### LISTE DES TÂCHES
A: Relevez tous les noms de personnes, réelles ou fictives, cités dans le passage consacré au film Jean Valjean.
B: Transcrivez fidèlement le passage consacré au film Jean Valjean, en commençant aux mots « Il est toujours » et en vous arrêtant après « à la repentance. ».
C: Selon le passage consacré au film Jean Valjean, combien de « livres » le roman de Victor Hugo contient-il au total ?

Il est toujours périlleux l’exercice consistant à adapter sur grand écran les classiques du patrimoine littéraire français, et ce d’autant plus lorsqu’il s’agit d’un roman fleuve comme Les Misérables. Mais c’est ici que le réalisateur Eric Besnard se détache avec originalité des adaptations traditionnelles en choisissant dans son film Jean Valjean, en salles depuis le 19 novembre, de ne traiter que les deux premiers "livres" du roman de Victor Hugo (qui en contient quarante-huit au total). Et quel passage que celui choisi, puisqu’il s’agit de la rencontre de Jean Valjean avec Monseigneur Bienvenu, scène fondatrice du récit et véritable hymne à la charité et à la repentance.

### EXTRAIT DE DONNÉES
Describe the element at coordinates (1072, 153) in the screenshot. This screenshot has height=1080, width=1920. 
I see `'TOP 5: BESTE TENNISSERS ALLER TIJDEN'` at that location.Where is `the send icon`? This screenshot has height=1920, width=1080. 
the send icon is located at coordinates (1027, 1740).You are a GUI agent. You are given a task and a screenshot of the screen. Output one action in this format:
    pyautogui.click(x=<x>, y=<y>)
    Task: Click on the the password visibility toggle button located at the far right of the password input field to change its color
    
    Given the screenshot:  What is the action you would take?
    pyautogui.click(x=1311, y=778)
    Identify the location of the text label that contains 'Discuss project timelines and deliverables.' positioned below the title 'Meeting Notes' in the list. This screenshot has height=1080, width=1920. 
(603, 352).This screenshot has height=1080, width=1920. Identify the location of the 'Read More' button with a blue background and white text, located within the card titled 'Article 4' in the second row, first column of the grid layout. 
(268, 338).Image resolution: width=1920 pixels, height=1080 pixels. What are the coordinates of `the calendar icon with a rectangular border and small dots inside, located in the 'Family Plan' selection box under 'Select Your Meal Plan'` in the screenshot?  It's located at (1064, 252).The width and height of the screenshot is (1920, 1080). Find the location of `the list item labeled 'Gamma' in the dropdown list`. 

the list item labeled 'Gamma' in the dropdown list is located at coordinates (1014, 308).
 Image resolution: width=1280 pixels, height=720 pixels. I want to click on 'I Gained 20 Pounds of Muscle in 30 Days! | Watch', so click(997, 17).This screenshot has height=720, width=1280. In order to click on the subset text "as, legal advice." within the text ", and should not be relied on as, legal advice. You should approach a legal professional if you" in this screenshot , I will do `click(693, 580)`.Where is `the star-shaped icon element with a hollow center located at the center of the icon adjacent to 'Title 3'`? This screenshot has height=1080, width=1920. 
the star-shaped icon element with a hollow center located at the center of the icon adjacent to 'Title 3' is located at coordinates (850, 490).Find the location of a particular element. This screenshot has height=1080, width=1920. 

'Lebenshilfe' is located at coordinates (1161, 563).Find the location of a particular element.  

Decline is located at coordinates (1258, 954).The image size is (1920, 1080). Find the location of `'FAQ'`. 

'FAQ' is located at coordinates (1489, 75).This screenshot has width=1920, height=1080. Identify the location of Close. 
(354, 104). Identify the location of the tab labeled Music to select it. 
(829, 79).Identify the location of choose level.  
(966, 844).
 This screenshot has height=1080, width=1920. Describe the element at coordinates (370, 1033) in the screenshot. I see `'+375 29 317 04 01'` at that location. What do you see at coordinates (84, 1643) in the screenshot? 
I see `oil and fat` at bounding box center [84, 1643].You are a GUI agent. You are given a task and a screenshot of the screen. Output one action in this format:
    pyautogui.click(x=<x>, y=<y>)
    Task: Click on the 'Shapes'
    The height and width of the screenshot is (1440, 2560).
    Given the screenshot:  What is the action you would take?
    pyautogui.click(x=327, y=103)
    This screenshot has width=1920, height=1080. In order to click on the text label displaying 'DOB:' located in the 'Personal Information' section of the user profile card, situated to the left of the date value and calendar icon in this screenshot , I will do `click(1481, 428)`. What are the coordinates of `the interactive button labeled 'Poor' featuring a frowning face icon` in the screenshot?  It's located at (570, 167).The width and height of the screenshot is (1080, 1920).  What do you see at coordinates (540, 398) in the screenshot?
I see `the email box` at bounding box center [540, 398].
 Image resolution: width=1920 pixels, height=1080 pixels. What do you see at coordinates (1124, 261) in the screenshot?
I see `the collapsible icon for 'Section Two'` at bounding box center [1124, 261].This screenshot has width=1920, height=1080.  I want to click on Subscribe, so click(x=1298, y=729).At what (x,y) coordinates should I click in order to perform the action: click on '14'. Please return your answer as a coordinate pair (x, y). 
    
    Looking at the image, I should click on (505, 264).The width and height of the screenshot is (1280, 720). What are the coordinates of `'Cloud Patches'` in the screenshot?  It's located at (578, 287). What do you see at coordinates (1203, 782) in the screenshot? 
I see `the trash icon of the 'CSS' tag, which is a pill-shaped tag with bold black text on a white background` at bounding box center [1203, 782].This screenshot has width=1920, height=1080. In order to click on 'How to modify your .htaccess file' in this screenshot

### RÉPONSES PAR ENTRÉE
A: Eric Besnard, Victor Hugo, Jean Valjean, Monseigneur Bienvenu

B:
Il est toujours périlleux l’exercice consistant à adapter sur grand écran les classiques du patrimoine littéraire français, et ce d’autant plus lorsqu’il s’agit d’un roman fleuve comme Les Misérables. Mais c’est ici que le réalisateur Eric Besnard se détache avec originalité des adaptations traditionnelles en choisissant dans son film Jean Valjean, en salles depuis le 19 novembre, de ne traiter que les deux premiers "livres" du roman de Victor Hugo (qui en contient quarante-huit au total). Et quel passage que celui choisi, puisqu’il s’agit de la rencontre de Jean Valjean avec Monseigneur Bienvenu, scène fondatrice du récit et véritable hymne à la charité et à la repentance.

C: Quarante-huit.